=== TEXT ===
[START]
Google Maps GPS GPX Waypoint Extractor

Category: GPS,Software — badsegue @ 1:17 am

background

I previously wrote about how to extract waypoints and create a GPX file from MSN Yellow Pages using a bookmarklet. This article explains how to do the same thing for Google Maps. I use mine to supplement the points of interest (POIs) in North American CitySelect v5 for my Garmin 76C.

POI coverage can be spotty, even in well established and stable cities. In newly developed or more remote areas there may be nothing at all. Online directories should have just about every business that would appear in the Yellow Pages, and are much more timely than the software releases. By tapping these online resources you can have the most accurate and complete set business POIs possible.

approach

This can be done relatively easily because of the way the search results are contained on a single place with the relevant data unencoded. Yahoo and most of the other online providers lack this ease of access. Even Google Local doesn’t put all the information on a single page, you’d have to drill down into each returned place to get the coordinates.

implementation

The code looks like this:

javascript:
(function(){
  var t=document.getElementById('vp').
        contentDocument.getElementsByTagName('SCRIPT').item(0).text;
  var pts=t.match(/<point .*?<\/title>/g);
  var doc=open().document;
  var bod=doc.body;
  doc.write('<textarea rows=%2250%22 cols=%22100%22>');
  doc.write('\n<gpx xmlns=%22http://www.topografix.com/GPX/1/1%22 
             creator=%22gpxextr%22 version=%221.1%22 

             xmlns:xsi=%22http://www.w3.org/2001/XMLSchema-instance%22>');
  for(i=0;i<pts.length;i++){
    var latlon = pts[i].match(/(-?\d{2}\.\d{6}).*?(-?\d{2}\.\d{6})
    .*?title.*?>(.*?)<\/title>/);
    latlon[3] = latlon[3].replace(/<.*?>/g, '');
    doc.write('\n<wpt lat=%22', latlon[1], '%22 lon=%22', latlon[2],
    '%22>\n<name>', latlon[3], '</name>\n</wpt>');
  }
  doc.write('\n</gpx></textarea>');
  doc.close();
}
)()

The Google Maps GPX Waypoint Extractor link (Firefox only) will run a little Javascript bookmarklet that parses the interesting parts of the map link and write them as a GPX file into a new browser window. (The MSN and Google extractors only works in Firefox/Mozilla for now. IE limits the the length of a bookmark and right now it’s too long. There’s a way around this but it requires putting the code into a file and having the bookmarklet ‘inject’ it into the page. I haven’t got that working yet though.)

If you click on the link, the script won’t find anything on this page. Add the link (right-click and add it, or drag the link to your toolbar) then open Google Maps and do a search for “Pizza Duck,NC”. Now select the GPS GPX Extractor bookmark and you should get waypoints for all the results on the page. You should be able to import that file into most software that manages waypoints.
[END]
=== TASK SET ===
1. Rewrite all of the records below, replacing "Open" with "Launch" and keeping everything else the same. Leave the pictures out of your answer.
2. Extend the text about the Google Maps GPX Waypoint Extractor by continuing on from its last sentence.

=== MATERIAL FOR THE TASK ===
[START]
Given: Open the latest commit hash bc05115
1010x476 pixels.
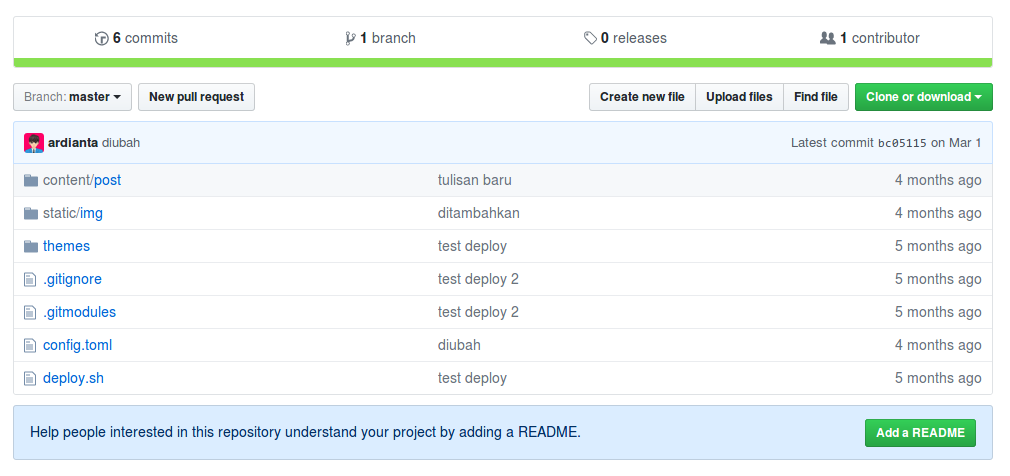Looking at the screenshot, I should pos(901,143).
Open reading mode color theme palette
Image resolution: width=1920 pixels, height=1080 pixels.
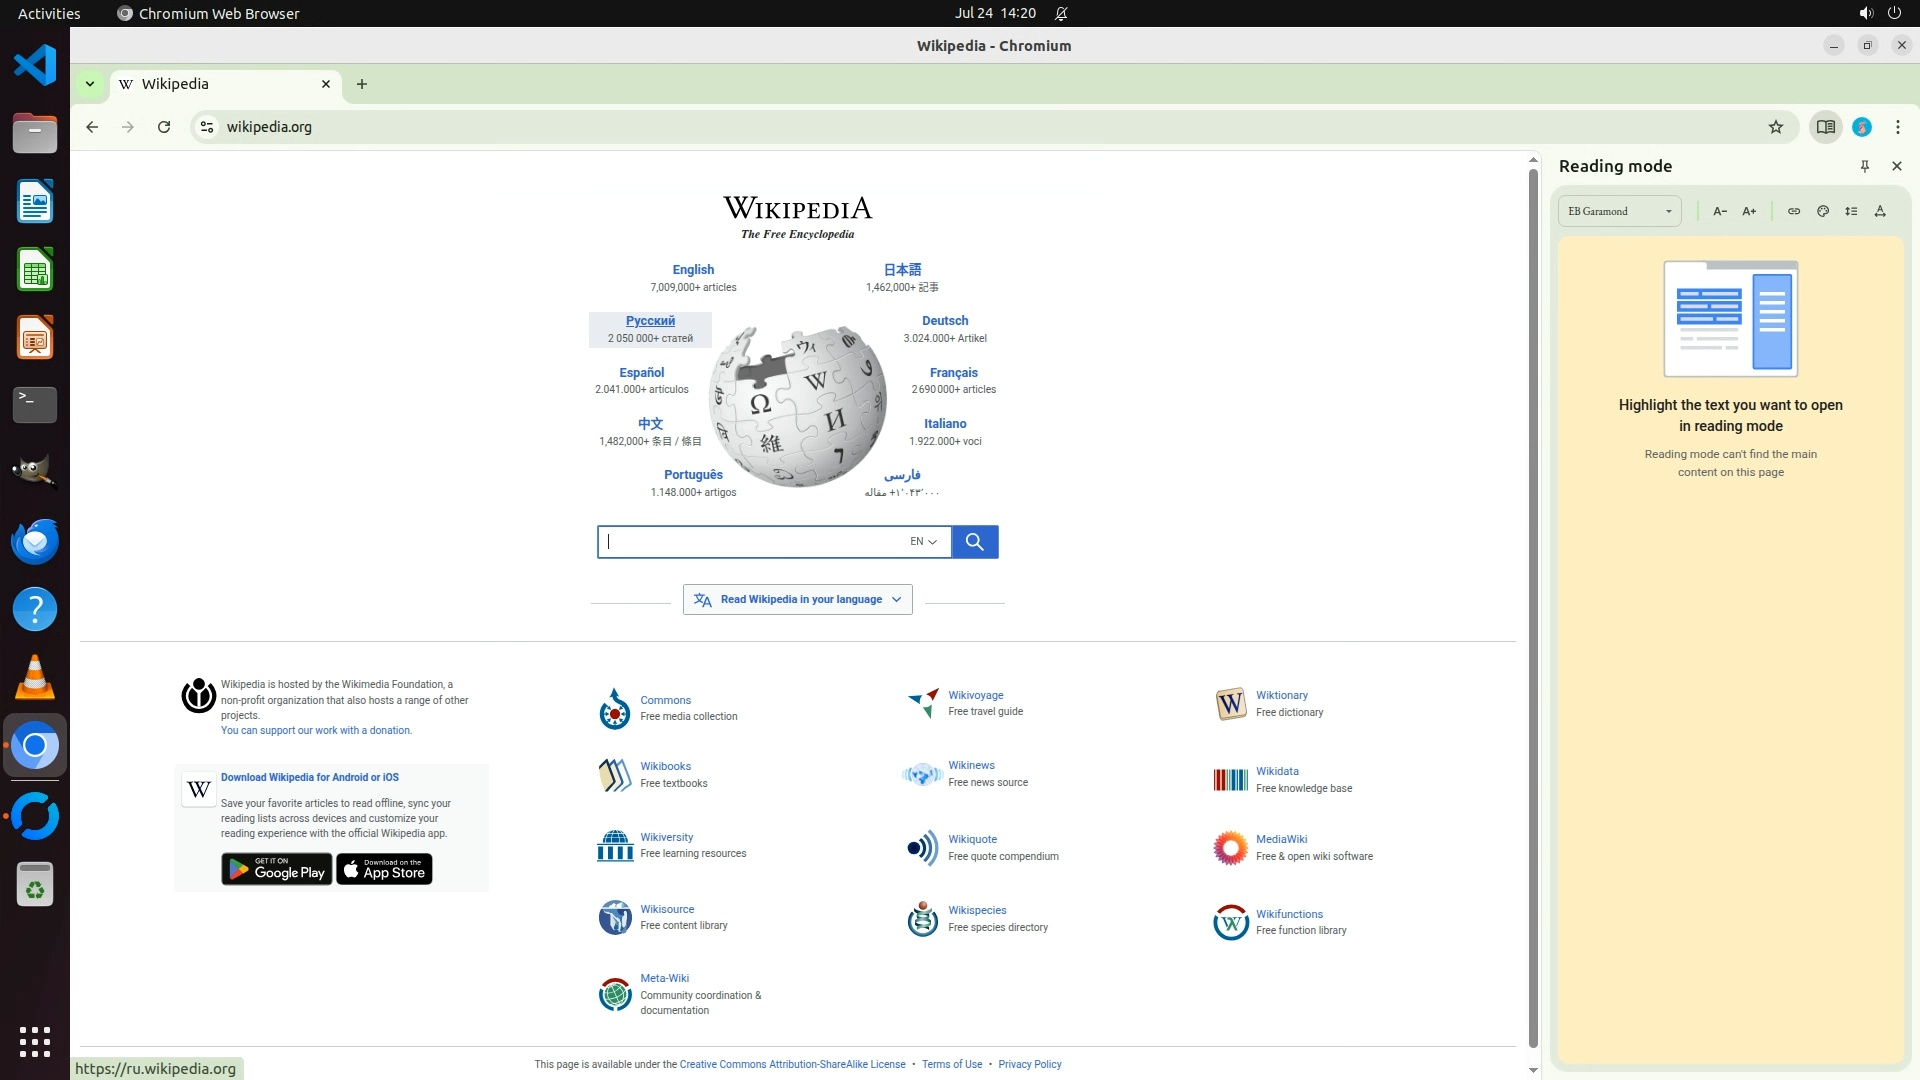point(1823,211)
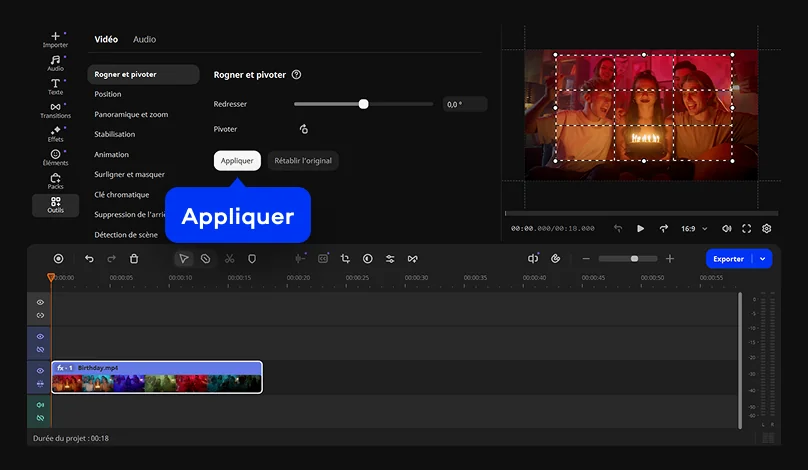This screenshot has width=808, height=470.
Task: Select Stabilisation in the tools list
Action: (x=115, y=134)
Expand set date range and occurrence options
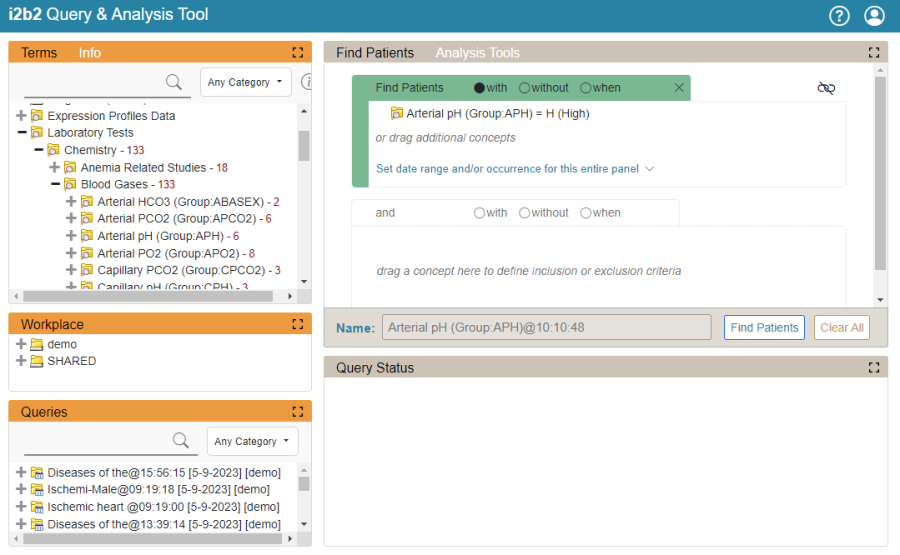Image resolution: width=900 pixels, height=555 pixels. click(515, 169)
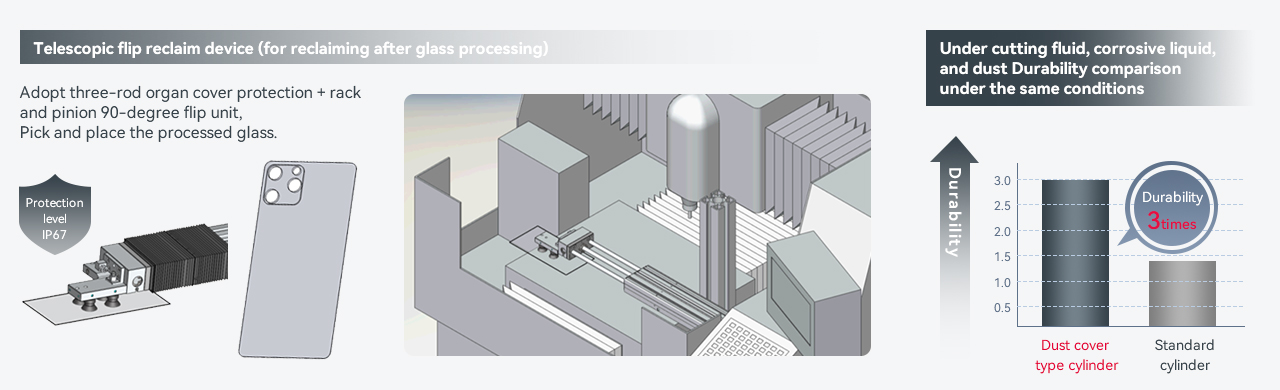Viewport: 1280px width, 390px height.
Task: Click the Dust cover type cylinder bar
Action: (x=1074, y=253)
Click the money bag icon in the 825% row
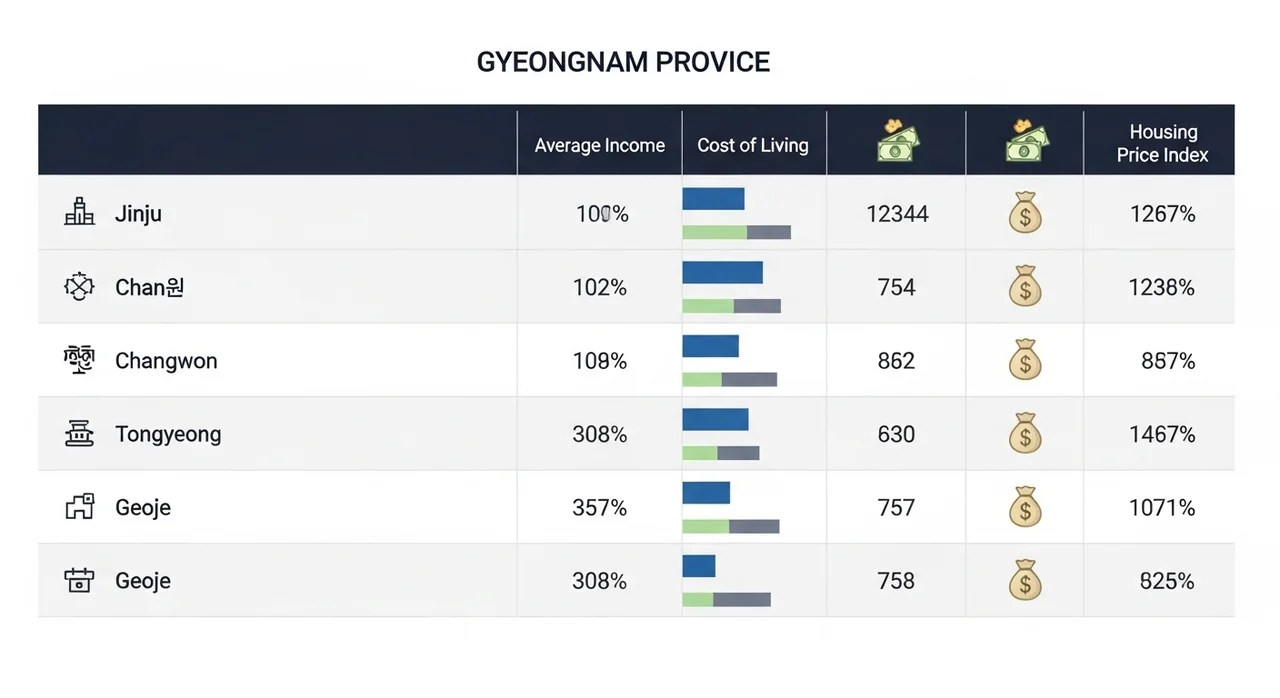The image size is (1280, 698). (1025, 581)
[END]
=== ANSWERS PER TASK ===
1.
Given: Launch the latest commit hash bc05115
1010x476 pixels.
Looking at the screenshot, I should pos(901,143).
Launch reading mode color theme palette
Image resolution: width=1920 pixels, height=1080 pixels.
point(1823,211)
This screenshot has width=808, height=470.
Task: Select Stabilisation in the tools list
Action: (x=115, y=134)
Expand set date range and occurrence options
Image resolution: width=900 pixels, height=555 pixels. click(515, 169)
Viewport: 1280px width, 390px height.
Task: Click the Dust cover type cylinder bar
Action: (x=1074, y=253)
Click the money bag icon in the 825% row
The image size is (1280, 698). (1025, 581)

2.
etc…

MSN Yellow Pages and Google Maps are the only sites I know of that have easily parsed coordinates. I think Google Local searches can be tapped as well, but it would require fetching each detail page. There are online GIS sources that can be used to get other types of waypoints, like parks and such. If you know of other sources of information that can be extracted like this, let me know.

Comments Off

• • •

March 14, 2005

MSN GPX GPS Waypoint Extractor

Category: GPS,Software — badsegue @ 1:09 am

background

Buy GPS Stuff

If you have a mapping GPS you may have noticed that the map sets you have are missing lots of points of interest. While planning the annual trip to the beach I noticed that there were no POIs for the area in City Select North America v5. This is the map set I use on my Garmin 76C. The only update available is the next version, which I can get for $75, but is unlikely to be much better.

What I needed was a simple way to get accurate and up to date POIs for any area that I know I’m traveling to.

approach

Obviously if you’re looking for a type of business somewhere, you’re going to just search online. There are plenty of options that provide yellow pages, and can serve maps and driving directions for any given place.

I don’t need the maps or directions–the GPS handles that. I just need the latitude and longitude, preferably with multiple results on a single page. I don’t want to have to drill down to a different page for each returned result to get the coordinates.

A quick survey turned up MSN and Google as the most promising candidates. Google has their Local search, and the Maps beta. The Local search can return the largest number of results, but the coordinates in the page are for the center of the search region, not the results. The Maps search (dissected here) has the right data, but is limited to 10 results and I don’t see any way to get any more. That leaves MSN, which has the right data and also has other useful search options, like the ability to search within a radius of a specific address.

implementation

MSN Yellow Pages produces result details like this

Each matched business has a map link which has the latitude, longitude, and name.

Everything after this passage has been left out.